ウェディング・チャイム
……その後。
子ども達は甲賀先生が編集した音源のお蔭で、気持ちよく歌うことができるようになり、私も伴奏の練習と本番トチらず弾くというプレッシャーから解放された。
生演奏ができればそれに越したことはないけれど、主役である子ども達がのびのび、生き生き活動している姿を保護者に見てもらうことのほうがずっと大事。
甲賀先生は「もっと早く作ってやれば良かったんだけどな」と言っていたけれど、お互いものすごく仕事が忙しくてそれどころじゃなかったのも知っている。
そして、私と同じ名前の某アーティストに傾倒しているはずだった甲賀先生が、最近になってやたらとそれを否定している。
……修学旅行の夜の話と違っているのは、私の勘違いだと言い張っているのだけれど、多分それは「黒歴史」になりつつあるからなんだろうな~と思って、微笑ましく観察させてもらっていたりして。
もちろん、学習発表会当日のミュージカルも成功した!
保護者はもちろん、来賓までこっそり涙を拭っていたのを、私は見逃さなかった。
こういった題材の選び方、当日までの指導の仕方、そして趣味と実益を兼ねたDTMの活用などなど、甲賀先生には感心させられてばかり。
保護者からの評判も上々で、子ども達の達成感も満足感も最高潮の中、フィナーレを迎えることができた。

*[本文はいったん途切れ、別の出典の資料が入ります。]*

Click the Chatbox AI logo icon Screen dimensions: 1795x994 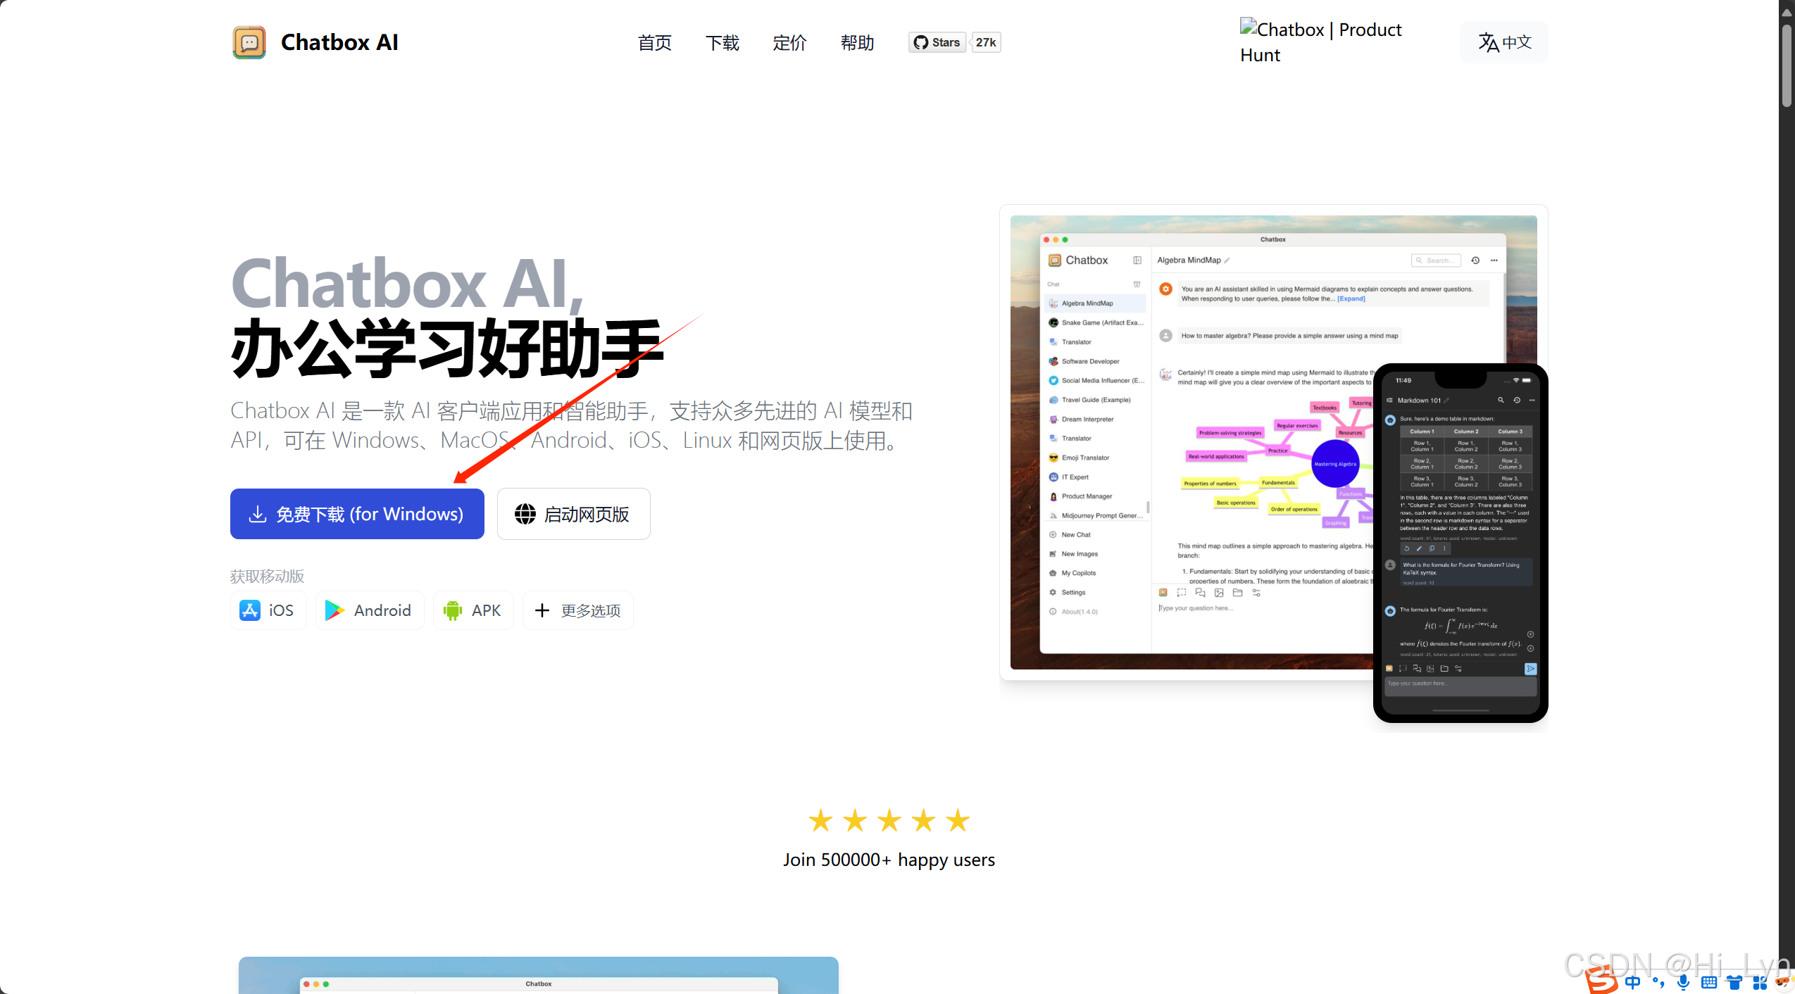click(x=249, y=42)
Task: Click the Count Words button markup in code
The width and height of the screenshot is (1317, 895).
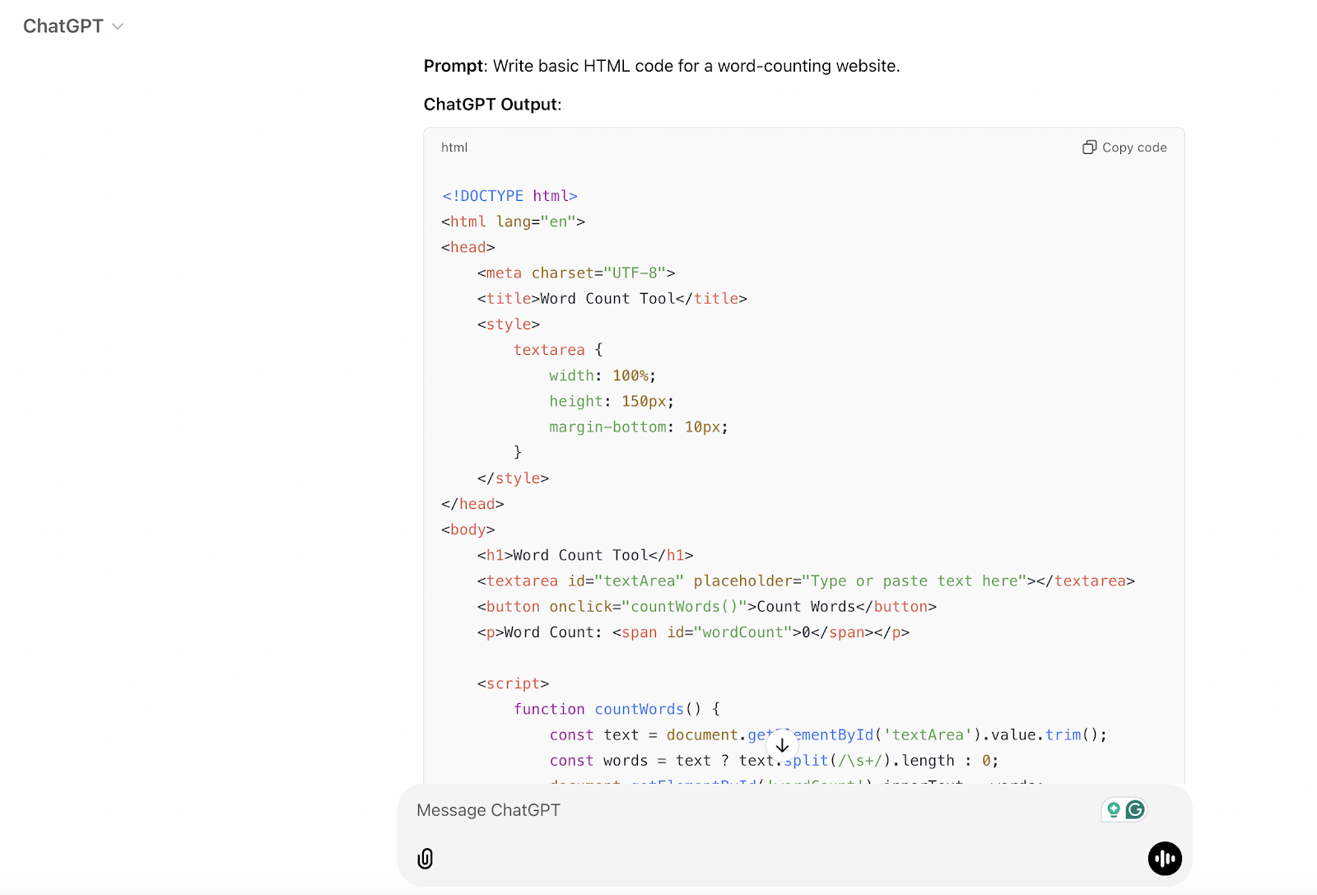Action: tap(706, 606)
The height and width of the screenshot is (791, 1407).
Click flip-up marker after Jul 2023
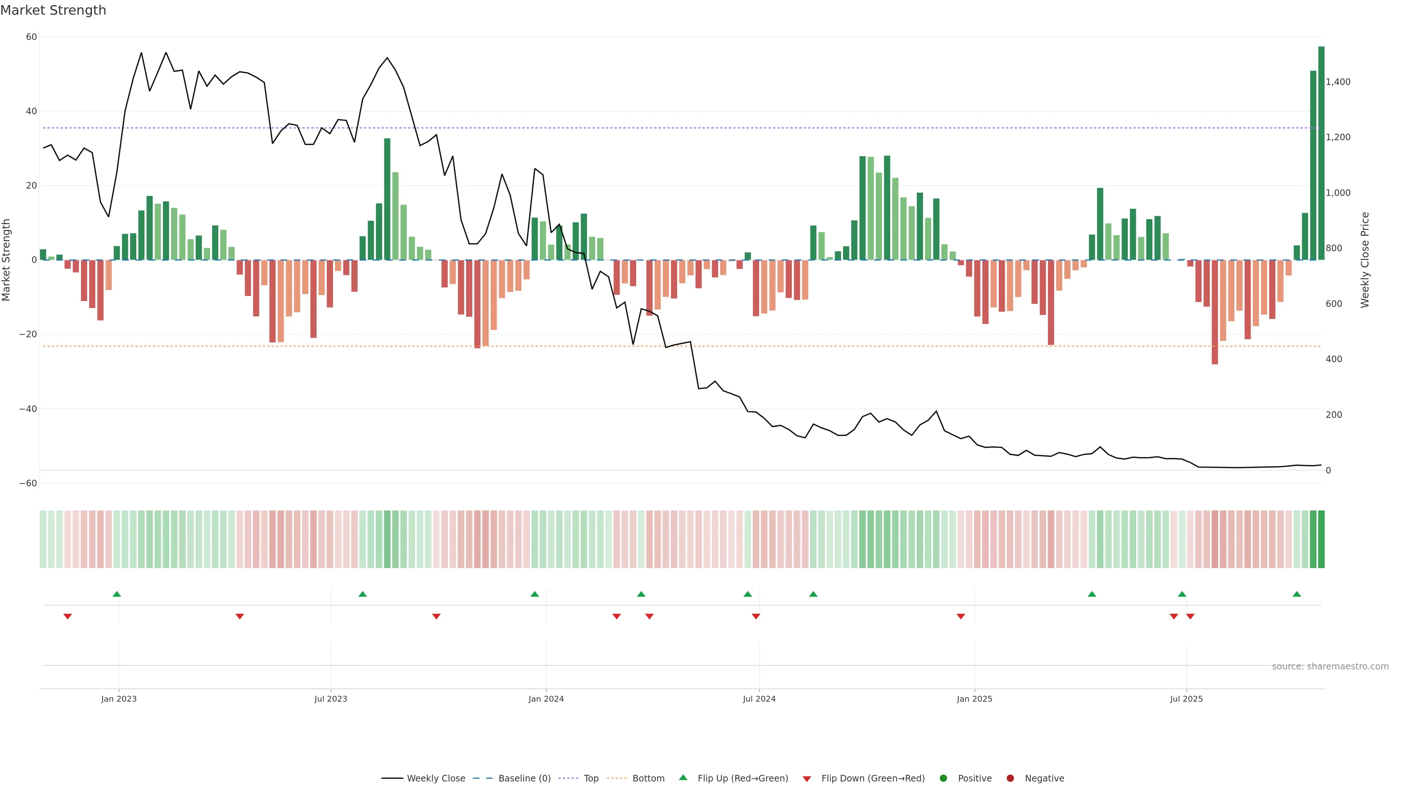click(x=363, y=594)

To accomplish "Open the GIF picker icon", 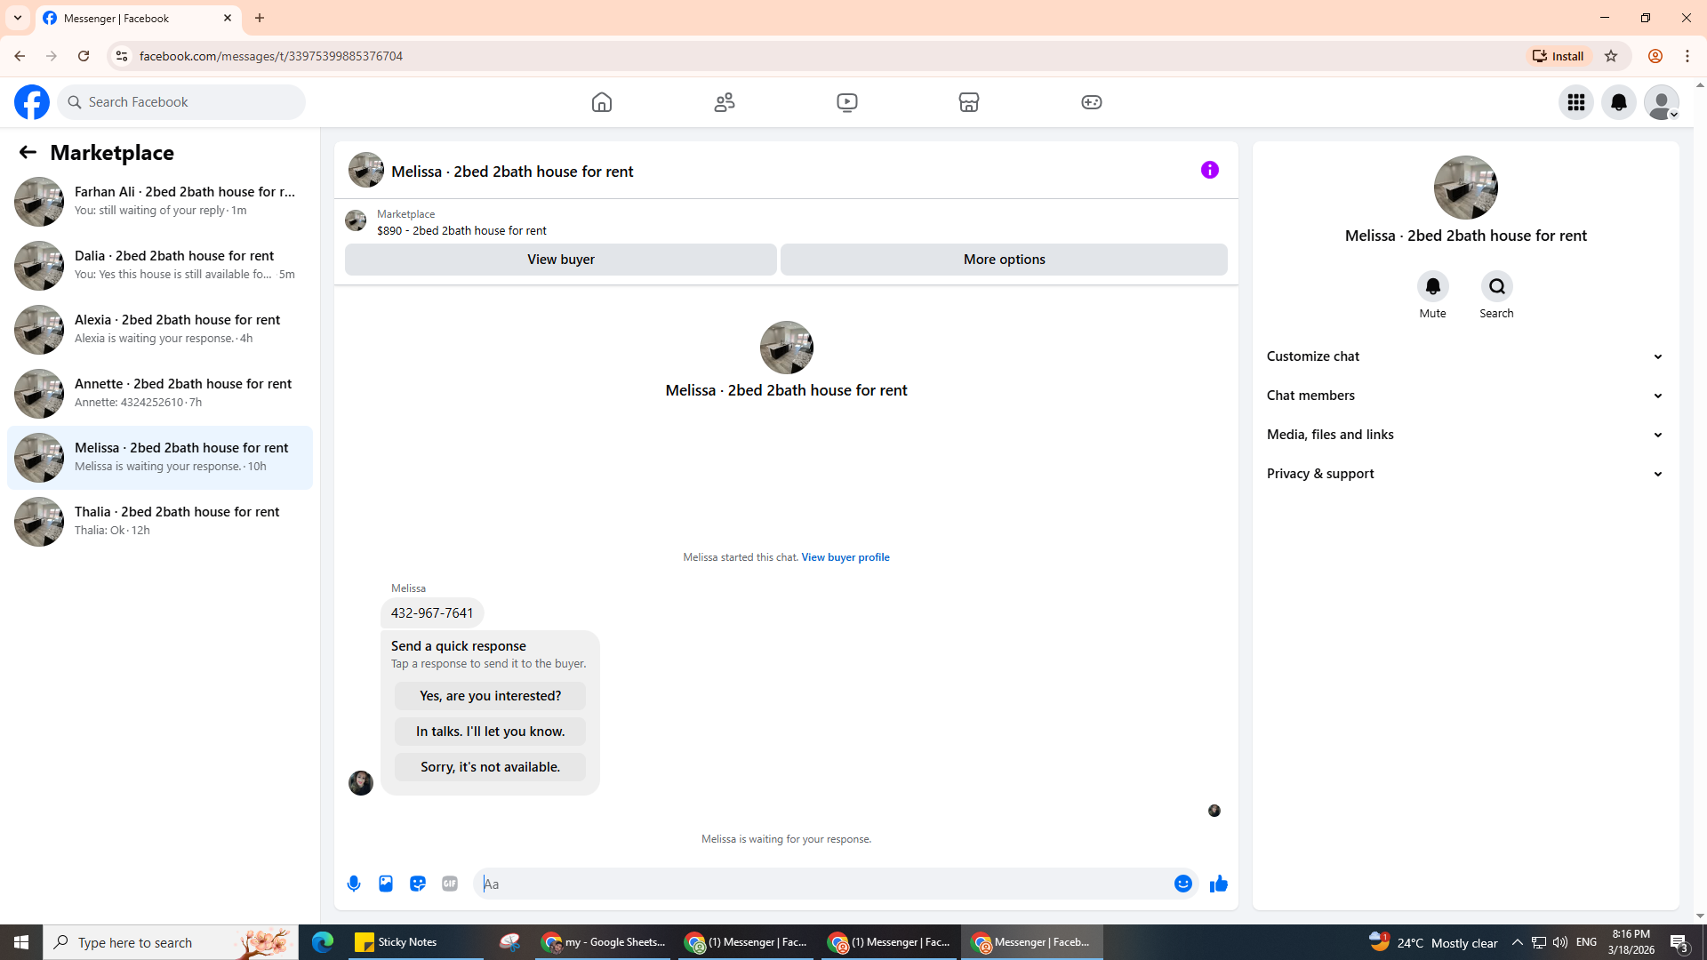I will (450, 884).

保護者と子ども達がみんな帰り、体育館の後片付けをしている時のこと。
壁に取り付けている紅白幕を外そうとしたけれど、フックに手が届かない私は、パイプ椅子を片手に移動中。
「まーた届かないんだろ。藤田ちゃんは来賓席の白布を片付けておいで」
「……はい。あっちで頑張ってきます」
パイプ椅子を床に置き、来賓席へ行こうとしたその時、頭上で小さな声が聞こえた。
「藤田ちゃんのバック絵、すっげー良かったよ。幕が開いた途端、客席がどよめいただろ。ああいうのはホント、俺には描けない。お疲れ様」
優しく、誉めてくれた。
今回もいっぱい迷惑かけちゃったのに。
嬉しくて、でも、できない自分が悔しくて、ちょっと唇を噛む。
「ありがとうございます。私も甲賀先生みたいに曲の編集ができるようになりたいです」
そう答えたら、頭をぽんぽんされた。そして。
「いい顔にになったな。それでこそ俺のパートナーだ」
甲賀先生はにこっと笑って、紅白幕を外す作業に戻っていった。